All of this is bad news for local taxpayers, who have been subsidizing the Riverwalk Centre mall since at least 2002, when it lost $23,000. The losses mounted as other stores left over the years, only some of which were replaced.

Earlier this year, the mall was dealt a blow when the Buffet House, a Chinese restaurant that had been there since 2002, abruptly closed in June, leaving food to rot in the freezers.

Ironically, the city recently hired a consultant, former Grand Cities mall manager Larry Stammen, to find a way to turn the mall around. He was not available to comment Tuesday, but it's clear that his first big task will be to find a tenant to fill the hole Ben Franklin will leave.

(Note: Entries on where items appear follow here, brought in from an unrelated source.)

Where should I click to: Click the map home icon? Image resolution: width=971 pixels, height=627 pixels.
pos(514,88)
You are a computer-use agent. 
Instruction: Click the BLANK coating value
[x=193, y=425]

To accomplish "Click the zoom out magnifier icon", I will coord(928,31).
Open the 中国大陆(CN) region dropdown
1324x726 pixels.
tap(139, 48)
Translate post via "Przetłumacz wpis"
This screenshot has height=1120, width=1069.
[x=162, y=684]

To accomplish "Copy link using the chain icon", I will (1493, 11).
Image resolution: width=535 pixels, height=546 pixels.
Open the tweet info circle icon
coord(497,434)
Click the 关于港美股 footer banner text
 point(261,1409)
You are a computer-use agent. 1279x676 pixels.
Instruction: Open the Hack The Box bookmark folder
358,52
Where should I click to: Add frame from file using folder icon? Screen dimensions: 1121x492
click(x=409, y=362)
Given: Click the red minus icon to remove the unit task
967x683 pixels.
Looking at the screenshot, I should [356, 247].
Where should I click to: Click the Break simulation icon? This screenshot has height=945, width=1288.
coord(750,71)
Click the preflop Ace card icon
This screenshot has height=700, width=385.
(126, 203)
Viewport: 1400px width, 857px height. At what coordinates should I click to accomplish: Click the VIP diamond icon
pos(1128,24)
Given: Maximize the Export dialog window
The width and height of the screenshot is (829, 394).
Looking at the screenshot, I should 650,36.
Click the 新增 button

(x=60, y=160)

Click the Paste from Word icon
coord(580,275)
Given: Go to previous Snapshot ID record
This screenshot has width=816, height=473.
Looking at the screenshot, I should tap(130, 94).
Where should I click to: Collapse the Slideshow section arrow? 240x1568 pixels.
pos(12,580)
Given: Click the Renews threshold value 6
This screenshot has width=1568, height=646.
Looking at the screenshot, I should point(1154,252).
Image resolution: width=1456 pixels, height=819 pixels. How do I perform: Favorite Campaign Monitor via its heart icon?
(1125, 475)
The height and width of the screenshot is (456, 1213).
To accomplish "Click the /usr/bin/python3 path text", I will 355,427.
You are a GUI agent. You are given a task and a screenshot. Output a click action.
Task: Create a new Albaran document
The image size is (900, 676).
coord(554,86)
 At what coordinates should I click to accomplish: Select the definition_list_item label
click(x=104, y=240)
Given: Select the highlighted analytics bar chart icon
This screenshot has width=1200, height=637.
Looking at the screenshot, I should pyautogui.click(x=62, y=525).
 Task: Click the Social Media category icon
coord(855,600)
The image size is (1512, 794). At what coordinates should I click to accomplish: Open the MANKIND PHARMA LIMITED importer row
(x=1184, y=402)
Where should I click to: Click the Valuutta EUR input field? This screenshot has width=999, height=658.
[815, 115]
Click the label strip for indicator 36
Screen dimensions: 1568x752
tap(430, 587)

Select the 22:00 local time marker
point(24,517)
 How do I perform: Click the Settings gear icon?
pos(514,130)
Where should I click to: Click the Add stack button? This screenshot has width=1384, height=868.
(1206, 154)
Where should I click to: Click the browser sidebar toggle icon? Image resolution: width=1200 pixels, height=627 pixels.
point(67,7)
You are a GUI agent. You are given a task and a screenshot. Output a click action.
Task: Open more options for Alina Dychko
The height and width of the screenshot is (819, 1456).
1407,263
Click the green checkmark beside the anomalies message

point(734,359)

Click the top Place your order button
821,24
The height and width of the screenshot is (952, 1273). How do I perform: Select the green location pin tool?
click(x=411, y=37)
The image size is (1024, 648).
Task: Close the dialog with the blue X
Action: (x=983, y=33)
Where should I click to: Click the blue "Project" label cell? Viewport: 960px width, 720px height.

City leaders have said they don't want to own the mall, given that it competes with private businesses. They bought it in 1997 as a temporary City Hall and as a shelter for the numerous downtown businesses left homeless after the devastating flood that struck in the spring of that year. The problem is they paid the $1.2 million cost of the mall mostly with federal funds, and the government requires a minimum 10-year commitment. That's the minimum. The norm, according to Richter, is 20 years.

Richter said he is unsure whether the government would allow the city to sell the mall in 2007 or require it to hold the property for 20 years. For that matter, he said he's not sure whether the government would require repayment.

Still, even if the city were allowed to put the Riverwalk Centre on the market, the question is who would buy it when it's losing money and can't retain tenants.